------ DATA ------

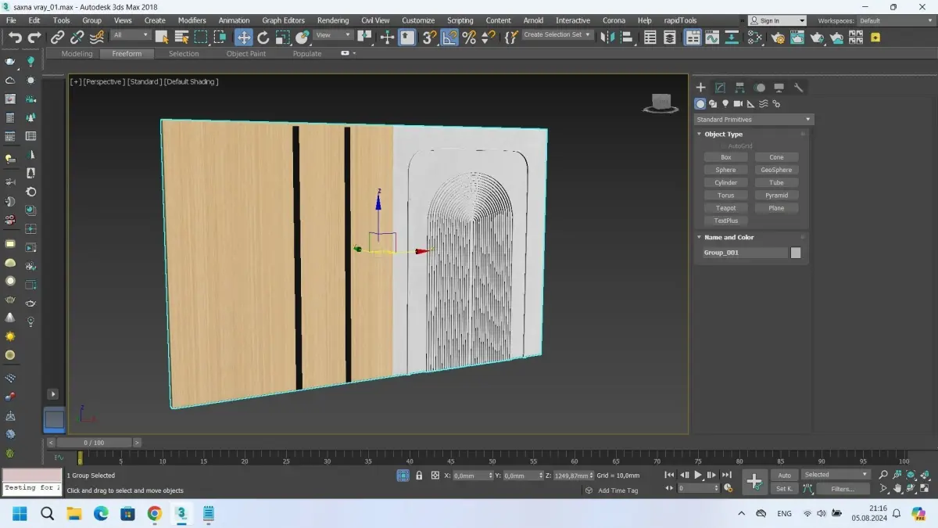Click the Teapot primitive button

[725, 208]
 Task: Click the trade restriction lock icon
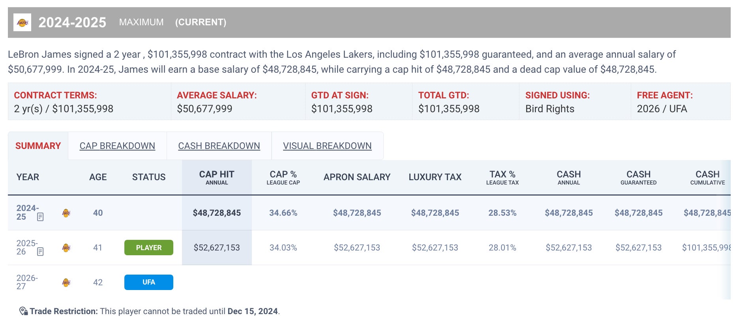pyautogui.click(x=24, y=311)
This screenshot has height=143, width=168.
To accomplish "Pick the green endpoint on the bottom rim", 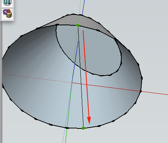I will coord(83,128).
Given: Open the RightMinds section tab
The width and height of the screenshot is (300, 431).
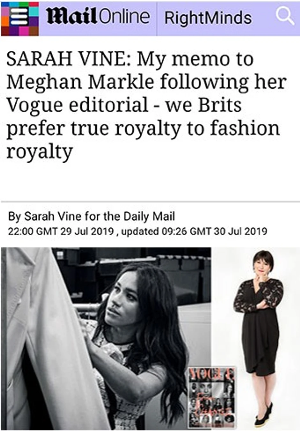Looking at the screenshot, I should [208, 18].
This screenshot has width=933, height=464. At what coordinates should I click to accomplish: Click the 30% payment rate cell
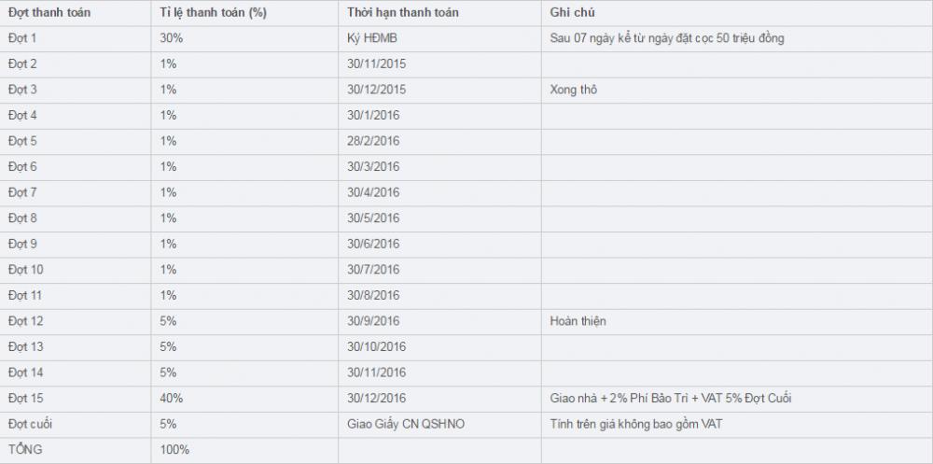coord(173,38)
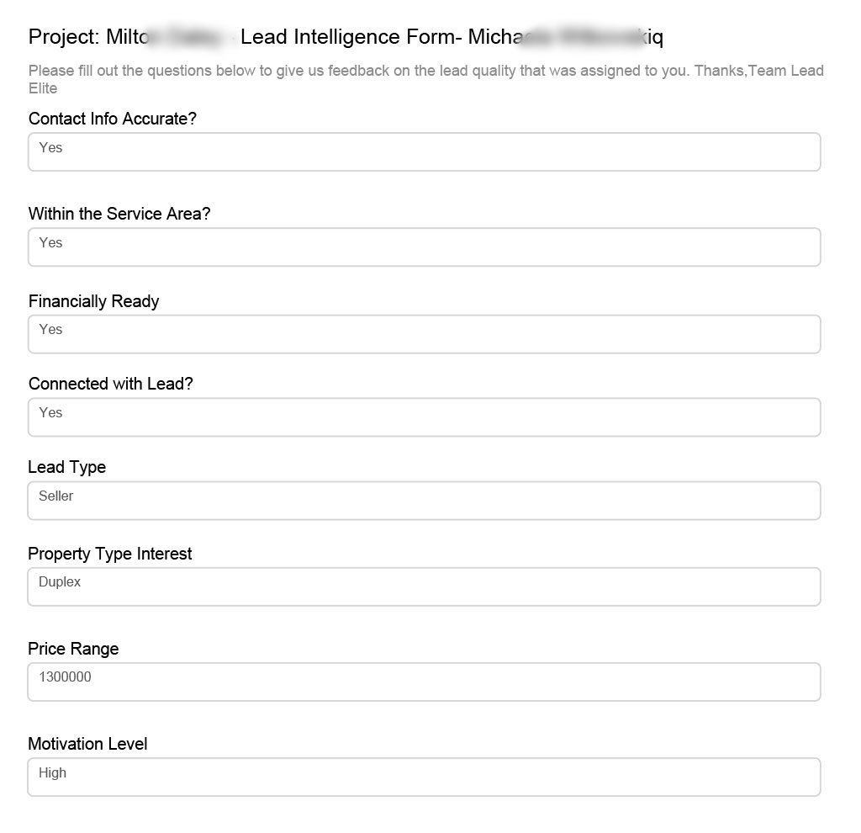Click the 'Property Type Interest' label
861x833 pixels.
(x=109, y=554)
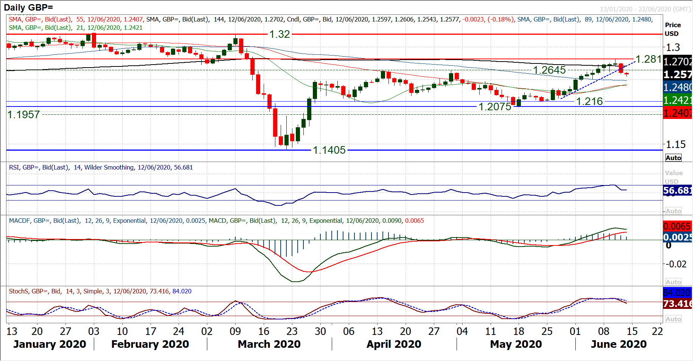Click the Daily GBP= chart title
Image resolution: width=693 pixels, height=361 pixels.
[x=28, y=7]
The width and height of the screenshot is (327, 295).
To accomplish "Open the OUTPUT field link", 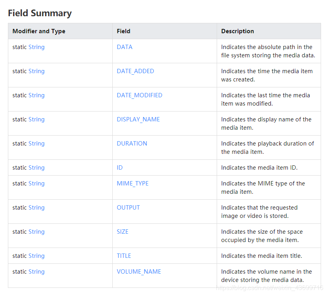I will (x=128, y=208).
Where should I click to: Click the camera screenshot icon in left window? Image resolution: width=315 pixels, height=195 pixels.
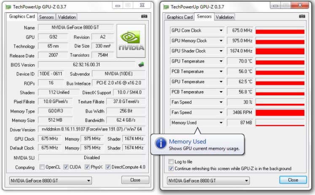pos(144,16)
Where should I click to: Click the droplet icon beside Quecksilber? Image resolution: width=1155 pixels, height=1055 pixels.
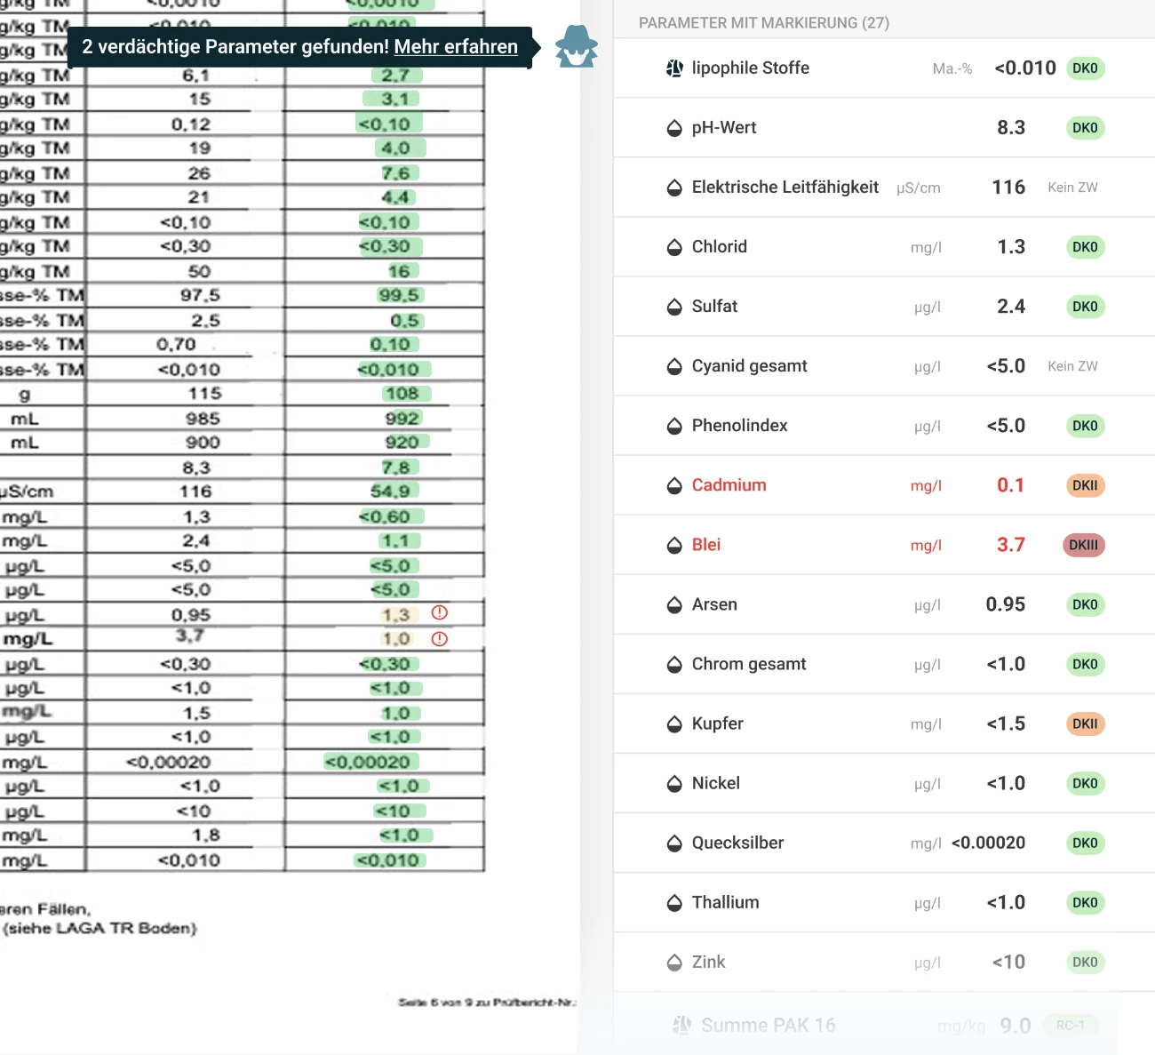[674, 843]
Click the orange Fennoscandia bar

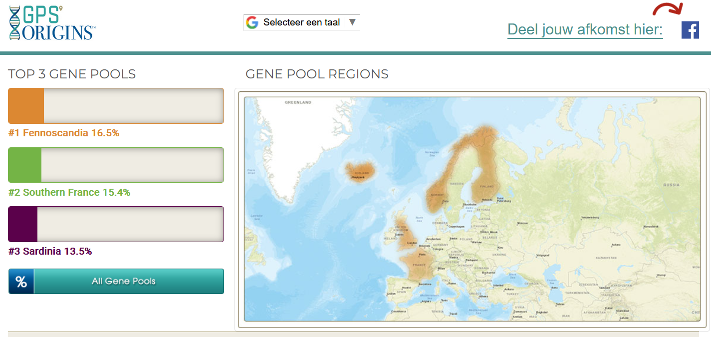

------

▸ WHAT IS REQUIRED
Copy out only the lines from the one containing "Where should I click to: Click the droplet" to the end of the entries, unchanged. Drop the pictures.

▸ ANSWER TO THIS PROBLEM
Where should I click to: Click the droplet icon beside Quecksilber? Image resolution: width=1155 pixels, height=1055 pixels.
[674, 843]
Click the orange Fennoscandia bar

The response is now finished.